Un bon fils – Pascal Bruckner

Un bon fils (Pascal Bruckner)

Agenouillé au pied du lit, la tête inclinée, les mains jointes, je murmure à voix basse ma prière. J’ai dix ans. Après un bref recensement des fautes du jour, j’adresse à Dieu, notre créateur tout-puissant, une requête. Il sait comme je suis assidu à la messe, empressé à la communion, comme je L’aime par-dessus tout. Je lui demande simplement, je l’abjure de provoquer la mort de mon père, si possible en voiture. Un frein qui lâche dans une descente, une plaque de verglas, un platane, ce qui lui conviendra.

Autopsie d’une filiation. Si je n’avais pas écouté la critique du Masque et la plume l’autre jour à la radio, je n’aurais jamais eu l’idée de lire ce bouquin. Je n’ai jamais rien lu de Pascal Bruckner, écrivain consacré, ancien Prix Renaudot, auteur de Lunes de Fiel adapté au cinéma par Polanski. De Bruckner, je ne connais que le visage pour l’avoir vu passer ici et là, à la télé ou dans les magazines. Une tête incroyable qu’on dirait dessinée par Comès.

Bruckner règle ses comptes avec son père, un homme violent, résolument antisémite, admirateur de Pétain, qui a passé sa vie à détester les autres, à martyriser la mère de l’écrivain, écrasant cette femme faible et résignée sous le poids des insultes et des coups. La misère ordinaire, un lourd héritage dont il a voulu se débarrasser à la manière de Philippe Druillet ou de Patrick Modiano avant lui. Et ce qui pourrait n’être qu’un témoignage classique ou banal, vaguement misérabiliste, devient un exercice cathartique formidable grâce à la construction même du récit. De l’enfance, où l’auteur subit cette influence néfaste, au passage à l’âge adulte dans un chapitre intitulé « l’échappée belle »- quand Bruckner devient Bruckner, se détachant de l’héritage pour devenir l’homme qu’il sera plus tard- jusqu’au dénouement, la mort de son père, Bruckner nous fait vivre la torture que constitue l’impossibilité à se détacher de ses parents, aussi détestables soient-ils.

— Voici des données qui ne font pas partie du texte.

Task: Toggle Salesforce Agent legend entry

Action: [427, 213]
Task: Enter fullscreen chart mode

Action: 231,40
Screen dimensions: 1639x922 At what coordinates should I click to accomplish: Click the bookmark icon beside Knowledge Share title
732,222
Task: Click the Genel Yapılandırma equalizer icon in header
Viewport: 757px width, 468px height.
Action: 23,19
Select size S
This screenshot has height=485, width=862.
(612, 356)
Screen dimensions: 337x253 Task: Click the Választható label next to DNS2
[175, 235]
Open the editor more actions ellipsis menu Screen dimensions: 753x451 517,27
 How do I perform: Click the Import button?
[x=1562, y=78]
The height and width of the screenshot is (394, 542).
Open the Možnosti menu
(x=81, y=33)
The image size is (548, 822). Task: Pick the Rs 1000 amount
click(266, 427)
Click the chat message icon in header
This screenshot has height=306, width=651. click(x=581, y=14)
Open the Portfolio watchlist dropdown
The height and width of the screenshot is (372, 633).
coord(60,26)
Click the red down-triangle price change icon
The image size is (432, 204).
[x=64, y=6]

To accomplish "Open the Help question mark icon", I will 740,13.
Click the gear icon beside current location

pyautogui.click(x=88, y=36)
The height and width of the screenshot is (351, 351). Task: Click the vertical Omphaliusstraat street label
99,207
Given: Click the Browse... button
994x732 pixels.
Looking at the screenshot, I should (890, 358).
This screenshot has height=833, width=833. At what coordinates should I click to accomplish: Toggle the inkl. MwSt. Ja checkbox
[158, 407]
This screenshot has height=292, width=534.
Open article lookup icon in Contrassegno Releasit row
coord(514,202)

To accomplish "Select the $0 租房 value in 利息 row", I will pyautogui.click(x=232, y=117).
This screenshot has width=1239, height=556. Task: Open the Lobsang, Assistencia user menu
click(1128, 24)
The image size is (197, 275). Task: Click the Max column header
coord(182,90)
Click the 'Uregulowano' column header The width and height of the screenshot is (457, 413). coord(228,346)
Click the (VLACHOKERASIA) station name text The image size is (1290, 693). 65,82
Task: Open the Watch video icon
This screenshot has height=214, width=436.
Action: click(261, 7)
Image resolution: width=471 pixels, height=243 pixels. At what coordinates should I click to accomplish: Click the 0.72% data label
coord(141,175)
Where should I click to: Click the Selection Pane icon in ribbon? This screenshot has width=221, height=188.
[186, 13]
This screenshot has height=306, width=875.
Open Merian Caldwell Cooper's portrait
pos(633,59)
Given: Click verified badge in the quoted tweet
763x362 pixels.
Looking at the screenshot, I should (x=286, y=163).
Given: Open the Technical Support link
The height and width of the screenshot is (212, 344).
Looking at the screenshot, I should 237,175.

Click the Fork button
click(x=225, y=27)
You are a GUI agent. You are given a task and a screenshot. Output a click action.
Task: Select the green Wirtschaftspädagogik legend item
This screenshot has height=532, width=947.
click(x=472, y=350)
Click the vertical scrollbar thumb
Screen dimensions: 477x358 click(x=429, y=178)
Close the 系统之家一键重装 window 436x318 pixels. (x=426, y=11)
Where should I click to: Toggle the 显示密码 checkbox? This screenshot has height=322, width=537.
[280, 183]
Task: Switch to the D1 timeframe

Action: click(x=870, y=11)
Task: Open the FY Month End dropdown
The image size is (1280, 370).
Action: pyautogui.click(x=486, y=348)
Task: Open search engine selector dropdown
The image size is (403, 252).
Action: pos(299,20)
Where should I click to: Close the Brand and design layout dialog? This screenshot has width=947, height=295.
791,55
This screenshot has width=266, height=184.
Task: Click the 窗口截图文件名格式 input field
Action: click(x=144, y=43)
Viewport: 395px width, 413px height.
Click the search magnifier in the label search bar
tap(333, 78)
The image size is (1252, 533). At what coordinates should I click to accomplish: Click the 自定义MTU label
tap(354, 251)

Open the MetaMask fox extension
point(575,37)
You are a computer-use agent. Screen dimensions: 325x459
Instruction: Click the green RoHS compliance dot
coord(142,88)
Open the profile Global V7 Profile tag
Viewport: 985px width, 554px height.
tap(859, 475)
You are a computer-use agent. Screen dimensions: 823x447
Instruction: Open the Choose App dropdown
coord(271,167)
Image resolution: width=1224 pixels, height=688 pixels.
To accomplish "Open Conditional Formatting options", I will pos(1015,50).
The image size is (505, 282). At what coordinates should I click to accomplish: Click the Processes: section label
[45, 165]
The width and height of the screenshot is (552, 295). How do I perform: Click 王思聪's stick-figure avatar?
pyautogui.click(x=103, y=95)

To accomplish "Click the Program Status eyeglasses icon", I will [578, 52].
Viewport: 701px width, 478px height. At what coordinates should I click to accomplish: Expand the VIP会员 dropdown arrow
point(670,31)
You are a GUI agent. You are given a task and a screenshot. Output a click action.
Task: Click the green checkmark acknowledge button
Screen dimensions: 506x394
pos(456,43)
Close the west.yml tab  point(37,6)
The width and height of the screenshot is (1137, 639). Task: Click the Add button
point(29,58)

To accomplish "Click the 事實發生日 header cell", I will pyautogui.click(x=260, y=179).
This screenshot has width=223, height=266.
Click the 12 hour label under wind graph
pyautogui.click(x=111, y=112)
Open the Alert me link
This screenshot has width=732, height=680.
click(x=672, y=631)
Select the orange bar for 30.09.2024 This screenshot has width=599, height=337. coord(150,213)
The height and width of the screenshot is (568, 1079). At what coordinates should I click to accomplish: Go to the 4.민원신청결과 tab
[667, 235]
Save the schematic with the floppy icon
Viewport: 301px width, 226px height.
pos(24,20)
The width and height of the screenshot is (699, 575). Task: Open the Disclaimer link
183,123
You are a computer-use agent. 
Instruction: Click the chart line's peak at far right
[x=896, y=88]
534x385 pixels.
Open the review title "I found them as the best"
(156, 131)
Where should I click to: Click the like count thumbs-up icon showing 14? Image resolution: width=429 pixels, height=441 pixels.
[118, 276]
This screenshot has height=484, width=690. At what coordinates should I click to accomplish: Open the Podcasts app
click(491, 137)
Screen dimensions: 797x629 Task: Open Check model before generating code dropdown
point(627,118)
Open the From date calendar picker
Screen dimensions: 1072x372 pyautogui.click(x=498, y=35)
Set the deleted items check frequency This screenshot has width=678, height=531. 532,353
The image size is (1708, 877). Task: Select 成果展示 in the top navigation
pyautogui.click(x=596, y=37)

 Les pères brutaux ont un avantage: ils ne vous engourdissent pas avec leur douceur, leur mièvrerie, ne cherchent pas à jouer les grands frères ou les copains. Ils vous réveillent comme une décharge électrique, font de vous un éternel combattant ou un éternel opprimé. Le mien m’a communiqué sa rage: de cela je lui suis reconnaissant. La haine qu’il m’a inculquée m’a aussi sauvé. Je l’ai retournée en boomerang contre lui.

Le dernier chapitre, « Pour solde de tout compte », poignant et pathétique voit Bruckner le fils, accompagner Bruckner le père dans la mort, le visitant toutes les semaines, appelant quasi quotidiennement un homme avec lequel il continue d’échanger insultes et attentions. Deux hommes à la recherche de la paix, enfermés dans leur amour/haine, que la mort, apparemment, ne sera pas parvenue à délivrer.

Et le père de déclarer comme un résumé:

-Tu peux bien me détester, ma vengeance, c’est que tu me ressembles.

 

Un bon fils, Pascal Bruckner, éditions Grasset.